Platinum surpassed $2,000 an ounce for the first time in London and New York after mining disruptions in South Africa squeezed supplies at a time of increased demand.

Platinum for immediate delivery gained as much as $89.75, or 4.7 percent, to $2,001.25 an ounce in London. It traded at $1,974.50 an ounce as of 4:49 p.m. local time.

Platinum futures for April delivery rose $54.70, or 2.9 percent, to $1,976.50 an ounce at 11:46 a.m. on the New York Mercantile Exchange after reaching $2,001.40 earlier, the highest ever for a most-active contract.

``Platinum's surge in price is reflecting the difficult mining conditions that have left producers to cut production forecasts in a market that already is experiencing a deficit,'' said Ralph Preston, a senior market analyst at Heritage West Financial Inc. in San Diego. ``Producers cannot meet demand.''

Prices have advanced for six years as mines in South Africa, source of about three-quarters of the world's platinum, couldn't keep pace with soaring demand from jewelers and automakers. New investment products have added to the squeeze.

``I'm getting a lot of calls asking, `How do I invest in platinum?','' said Derek Engelbrecht, a marketing executive of Johannesburg-based Impala Platinum Holdings Ltd., the world's second-largest platinum producer.

South Africa's state utility, Eskom Holdings Ltd., has asked miners and other industrial customers to cut power use to 90 percent of normal needs. Most of South Africa's mines were shut for five days last month after Eskom ran short of generating capacity.

``The market is saying it doesn't believe we can get this power consistently,'' Engelbrecht said. He estimates annual production was reduced by no more than 100,000 ounces from the power cuts. Barclays Capital director Martyn Whitehead estimates the output cut for the full year at as much as 500,000 ounces.

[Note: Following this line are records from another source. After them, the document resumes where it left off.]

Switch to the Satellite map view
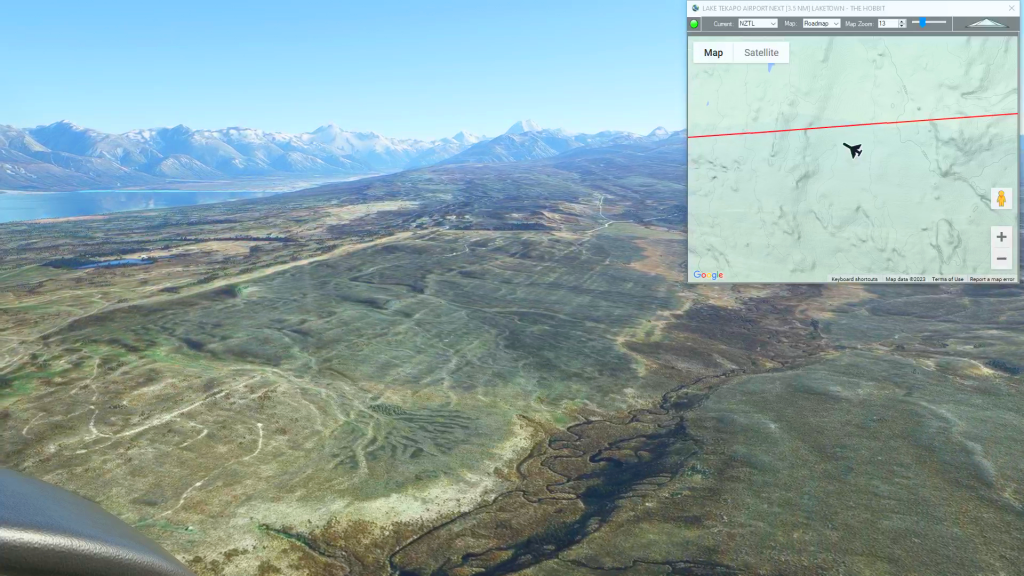This screenshot has width=1024, height=576. pyautogui.click(x=761, y=53)
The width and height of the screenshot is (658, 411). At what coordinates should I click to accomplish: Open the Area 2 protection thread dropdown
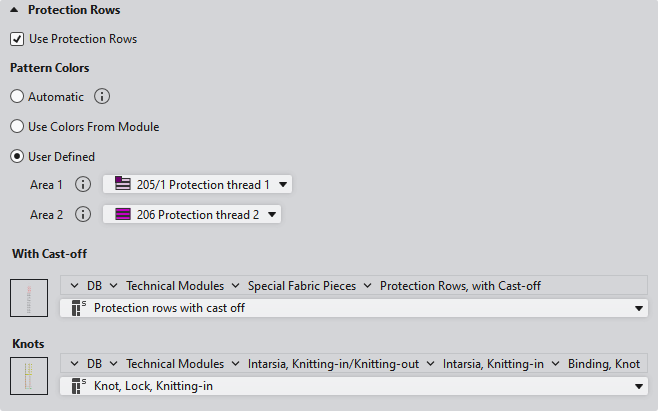tap(273, 214)
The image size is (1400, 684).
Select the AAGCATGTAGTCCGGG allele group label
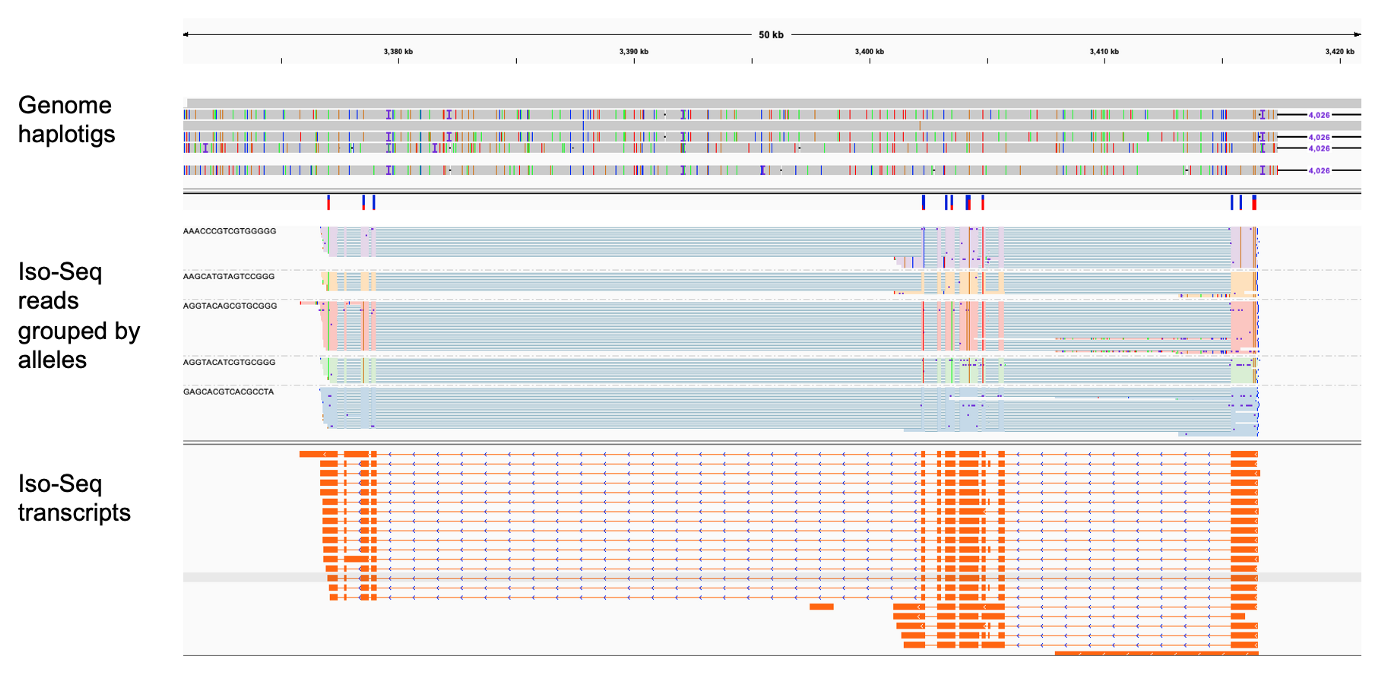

Assets in platinum-backed shares created by ETF Securities Ltd. represent about 5 percent of annual global production, the company said Feb. 5. Those and similar products have taken about 211,000 ounces off the market since Nov. 1, UBS AG estimated. Supply fell short of demand by 265,000 ounces last year, according to London-based metals trader Johnson Matthey Plc.